[start Records supplied]

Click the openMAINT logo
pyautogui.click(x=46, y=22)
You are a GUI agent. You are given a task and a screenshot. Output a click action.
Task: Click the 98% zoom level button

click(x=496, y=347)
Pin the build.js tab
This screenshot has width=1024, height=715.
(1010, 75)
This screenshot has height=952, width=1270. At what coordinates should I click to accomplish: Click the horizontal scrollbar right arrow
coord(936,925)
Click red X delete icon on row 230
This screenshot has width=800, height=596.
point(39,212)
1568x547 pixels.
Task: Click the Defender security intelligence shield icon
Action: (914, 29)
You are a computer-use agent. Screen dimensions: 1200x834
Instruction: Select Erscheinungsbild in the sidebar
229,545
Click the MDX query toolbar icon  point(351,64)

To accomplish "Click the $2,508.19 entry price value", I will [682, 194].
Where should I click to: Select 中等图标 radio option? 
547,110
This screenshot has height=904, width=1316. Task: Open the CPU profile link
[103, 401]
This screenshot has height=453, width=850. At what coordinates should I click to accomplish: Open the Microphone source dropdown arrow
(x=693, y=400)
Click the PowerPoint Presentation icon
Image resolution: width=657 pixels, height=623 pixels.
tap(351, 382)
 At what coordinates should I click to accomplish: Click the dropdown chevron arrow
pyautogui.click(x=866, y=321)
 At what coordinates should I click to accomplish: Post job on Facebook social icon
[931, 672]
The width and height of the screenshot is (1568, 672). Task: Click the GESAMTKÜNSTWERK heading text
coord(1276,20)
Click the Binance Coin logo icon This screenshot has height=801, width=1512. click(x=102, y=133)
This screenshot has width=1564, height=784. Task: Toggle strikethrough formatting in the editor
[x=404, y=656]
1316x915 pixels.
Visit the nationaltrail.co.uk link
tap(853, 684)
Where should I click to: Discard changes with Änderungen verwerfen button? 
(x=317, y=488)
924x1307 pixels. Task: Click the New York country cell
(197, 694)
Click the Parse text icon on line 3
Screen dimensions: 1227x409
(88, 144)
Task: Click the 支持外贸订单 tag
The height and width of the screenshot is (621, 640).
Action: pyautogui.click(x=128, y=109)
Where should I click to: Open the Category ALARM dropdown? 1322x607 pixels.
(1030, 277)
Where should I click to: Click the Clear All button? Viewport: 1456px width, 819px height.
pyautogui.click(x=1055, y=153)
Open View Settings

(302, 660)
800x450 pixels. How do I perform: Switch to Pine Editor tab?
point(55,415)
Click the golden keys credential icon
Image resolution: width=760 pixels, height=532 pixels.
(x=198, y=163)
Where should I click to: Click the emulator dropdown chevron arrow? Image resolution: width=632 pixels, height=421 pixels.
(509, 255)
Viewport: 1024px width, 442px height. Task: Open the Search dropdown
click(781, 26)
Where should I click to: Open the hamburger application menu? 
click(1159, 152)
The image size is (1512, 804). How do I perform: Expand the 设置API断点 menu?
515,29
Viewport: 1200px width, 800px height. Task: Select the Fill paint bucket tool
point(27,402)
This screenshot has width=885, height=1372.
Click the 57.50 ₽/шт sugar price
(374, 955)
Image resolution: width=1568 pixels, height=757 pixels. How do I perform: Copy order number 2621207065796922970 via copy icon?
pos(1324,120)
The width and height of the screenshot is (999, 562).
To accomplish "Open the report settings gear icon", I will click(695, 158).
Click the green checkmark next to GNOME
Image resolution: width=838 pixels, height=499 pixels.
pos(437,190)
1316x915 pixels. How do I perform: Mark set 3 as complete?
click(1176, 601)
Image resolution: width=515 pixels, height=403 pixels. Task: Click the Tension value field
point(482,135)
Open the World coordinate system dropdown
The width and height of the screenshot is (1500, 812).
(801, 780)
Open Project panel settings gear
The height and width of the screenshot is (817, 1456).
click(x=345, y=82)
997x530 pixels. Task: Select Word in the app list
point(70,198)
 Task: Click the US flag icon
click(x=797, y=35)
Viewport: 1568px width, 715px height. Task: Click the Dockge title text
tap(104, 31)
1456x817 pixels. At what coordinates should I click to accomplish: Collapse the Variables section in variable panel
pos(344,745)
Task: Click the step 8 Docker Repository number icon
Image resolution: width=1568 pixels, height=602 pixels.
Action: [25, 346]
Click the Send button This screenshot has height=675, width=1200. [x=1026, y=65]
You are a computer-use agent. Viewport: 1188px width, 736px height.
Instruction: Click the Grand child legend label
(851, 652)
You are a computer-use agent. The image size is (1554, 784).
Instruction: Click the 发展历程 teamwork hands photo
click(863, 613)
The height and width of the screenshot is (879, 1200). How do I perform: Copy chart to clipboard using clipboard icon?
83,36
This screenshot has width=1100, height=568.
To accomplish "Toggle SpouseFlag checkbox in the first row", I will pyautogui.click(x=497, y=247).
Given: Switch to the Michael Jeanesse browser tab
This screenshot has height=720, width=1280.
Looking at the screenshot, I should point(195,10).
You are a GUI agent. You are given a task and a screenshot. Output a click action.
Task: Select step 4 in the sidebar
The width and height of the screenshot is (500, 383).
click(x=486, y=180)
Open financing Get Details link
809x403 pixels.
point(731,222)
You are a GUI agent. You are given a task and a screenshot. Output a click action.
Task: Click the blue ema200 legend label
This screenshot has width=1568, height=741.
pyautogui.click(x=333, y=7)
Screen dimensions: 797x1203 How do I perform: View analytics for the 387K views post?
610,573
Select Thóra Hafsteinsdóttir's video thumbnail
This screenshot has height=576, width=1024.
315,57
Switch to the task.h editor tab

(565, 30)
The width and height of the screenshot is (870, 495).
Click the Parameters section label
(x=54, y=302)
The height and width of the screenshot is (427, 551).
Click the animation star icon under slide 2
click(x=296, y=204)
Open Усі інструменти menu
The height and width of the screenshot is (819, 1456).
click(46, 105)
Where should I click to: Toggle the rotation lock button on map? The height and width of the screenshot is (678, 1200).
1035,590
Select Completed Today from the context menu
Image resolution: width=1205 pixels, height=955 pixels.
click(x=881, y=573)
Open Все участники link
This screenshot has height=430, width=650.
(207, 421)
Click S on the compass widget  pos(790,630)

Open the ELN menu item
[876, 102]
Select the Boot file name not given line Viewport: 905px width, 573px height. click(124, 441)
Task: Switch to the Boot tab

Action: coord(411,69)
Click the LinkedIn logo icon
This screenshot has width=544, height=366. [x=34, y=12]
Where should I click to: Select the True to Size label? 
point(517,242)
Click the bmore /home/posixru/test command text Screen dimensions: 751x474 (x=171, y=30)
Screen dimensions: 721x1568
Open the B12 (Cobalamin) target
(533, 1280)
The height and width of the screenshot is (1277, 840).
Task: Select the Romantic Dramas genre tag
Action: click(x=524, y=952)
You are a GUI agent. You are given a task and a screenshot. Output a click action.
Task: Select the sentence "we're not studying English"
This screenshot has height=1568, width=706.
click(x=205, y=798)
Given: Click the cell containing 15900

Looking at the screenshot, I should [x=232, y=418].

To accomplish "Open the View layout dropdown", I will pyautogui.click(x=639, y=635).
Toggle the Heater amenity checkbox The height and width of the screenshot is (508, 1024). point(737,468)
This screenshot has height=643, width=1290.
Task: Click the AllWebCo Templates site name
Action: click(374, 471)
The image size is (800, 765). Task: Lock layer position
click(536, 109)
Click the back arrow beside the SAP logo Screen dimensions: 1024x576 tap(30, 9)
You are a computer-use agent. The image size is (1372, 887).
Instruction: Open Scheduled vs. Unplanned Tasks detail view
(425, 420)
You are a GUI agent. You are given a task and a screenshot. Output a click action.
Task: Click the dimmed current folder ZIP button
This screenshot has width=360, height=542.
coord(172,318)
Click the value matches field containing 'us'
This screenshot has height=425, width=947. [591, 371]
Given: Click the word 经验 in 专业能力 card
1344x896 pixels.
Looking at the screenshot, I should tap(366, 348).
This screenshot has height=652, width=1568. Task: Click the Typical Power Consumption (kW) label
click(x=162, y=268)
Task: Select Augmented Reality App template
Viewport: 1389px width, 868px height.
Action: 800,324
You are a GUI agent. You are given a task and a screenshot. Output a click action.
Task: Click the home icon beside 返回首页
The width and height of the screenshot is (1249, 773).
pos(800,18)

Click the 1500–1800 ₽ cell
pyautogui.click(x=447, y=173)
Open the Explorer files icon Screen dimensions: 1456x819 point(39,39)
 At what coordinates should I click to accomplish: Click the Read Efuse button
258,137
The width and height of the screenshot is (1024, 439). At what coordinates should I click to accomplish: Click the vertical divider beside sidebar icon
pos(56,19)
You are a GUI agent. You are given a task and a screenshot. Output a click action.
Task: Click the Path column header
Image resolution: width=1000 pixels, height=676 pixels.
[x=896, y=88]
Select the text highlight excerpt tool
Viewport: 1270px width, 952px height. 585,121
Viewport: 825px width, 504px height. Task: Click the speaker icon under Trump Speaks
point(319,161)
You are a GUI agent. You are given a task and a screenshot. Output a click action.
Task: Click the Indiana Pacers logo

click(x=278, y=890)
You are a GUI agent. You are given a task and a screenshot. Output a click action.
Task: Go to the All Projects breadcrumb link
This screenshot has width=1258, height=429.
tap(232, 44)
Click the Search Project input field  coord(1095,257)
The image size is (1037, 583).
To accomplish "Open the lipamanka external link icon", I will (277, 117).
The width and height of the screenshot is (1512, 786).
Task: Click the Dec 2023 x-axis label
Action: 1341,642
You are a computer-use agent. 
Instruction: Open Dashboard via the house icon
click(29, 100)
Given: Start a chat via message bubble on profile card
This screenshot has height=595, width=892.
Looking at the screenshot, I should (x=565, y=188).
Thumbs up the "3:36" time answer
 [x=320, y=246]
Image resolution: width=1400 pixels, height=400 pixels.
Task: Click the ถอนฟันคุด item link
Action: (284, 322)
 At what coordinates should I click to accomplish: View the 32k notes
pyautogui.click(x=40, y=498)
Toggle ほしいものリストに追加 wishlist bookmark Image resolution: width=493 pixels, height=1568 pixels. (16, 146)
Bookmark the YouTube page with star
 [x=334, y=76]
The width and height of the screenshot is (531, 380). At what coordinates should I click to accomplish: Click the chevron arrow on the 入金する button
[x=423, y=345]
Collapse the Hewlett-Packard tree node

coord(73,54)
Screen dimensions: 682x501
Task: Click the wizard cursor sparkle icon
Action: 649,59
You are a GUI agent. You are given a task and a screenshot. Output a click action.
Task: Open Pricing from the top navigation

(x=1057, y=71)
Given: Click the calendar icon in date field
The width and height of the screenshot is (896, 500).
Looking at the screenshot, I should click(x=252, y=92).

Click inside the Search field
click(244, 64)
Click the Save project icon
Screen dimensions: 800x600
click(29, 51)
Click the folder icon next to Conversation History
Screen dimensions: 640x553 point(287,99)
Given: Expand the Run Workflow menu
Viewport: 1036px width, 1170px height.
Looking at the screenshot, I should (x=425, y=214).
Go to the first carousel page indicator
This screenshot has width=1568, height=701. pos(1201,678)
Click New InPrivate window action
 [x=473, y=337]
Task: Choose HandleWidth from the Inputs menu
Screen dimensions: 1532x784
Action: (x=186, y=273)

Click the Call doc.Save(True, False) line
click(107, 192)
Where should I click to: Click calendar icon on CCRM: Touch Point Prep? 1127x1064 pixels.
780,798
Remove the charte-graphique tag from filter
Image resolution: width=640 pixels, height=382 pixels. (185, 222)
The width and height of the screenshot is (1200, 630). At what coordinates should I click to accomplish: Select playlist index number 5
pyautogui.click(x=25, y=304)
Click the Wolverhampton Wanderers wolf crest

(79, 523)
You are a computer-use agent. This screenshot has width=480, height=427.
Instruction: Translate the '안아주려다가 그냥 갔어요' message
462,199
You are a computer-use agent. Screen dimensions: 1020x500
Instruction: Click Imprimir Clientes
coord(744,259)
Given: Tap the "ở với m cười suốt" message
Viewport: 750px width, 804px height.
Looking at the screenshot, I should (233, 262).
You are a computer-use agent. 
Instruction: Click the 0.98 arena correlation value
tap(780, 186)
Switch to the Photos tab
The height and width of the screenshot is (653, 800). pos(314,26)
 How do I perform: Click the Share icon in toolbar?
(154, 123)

[end Records supplied]

## [Exercise objective]
Copy these lines exactly, starting at the line that contains "Given: Click the word 经验 in 专业能力 card" and ending at the line that contains "pos(800,18)".

## [Output of the exercise]
Given: Click the word 经验 in 专业能力 card
1344x896 pixels.
Looking at the screenshot, I should tap(366, 348).
This screenshot has height=652, width=1568. Task: Click the Typical Power Consumption (kW) label
click(x=162, y=268)
Task: Select Augmented Reality App template
Viewport: 1389px width, 868px height.
Action: 800,324
You are a GUI agent. You are given a task and a screenshot. Output a click action.
Task: Click the home icon beside 返回首页
The width and height of the screenshot is (1249, 773).
pos(800,18)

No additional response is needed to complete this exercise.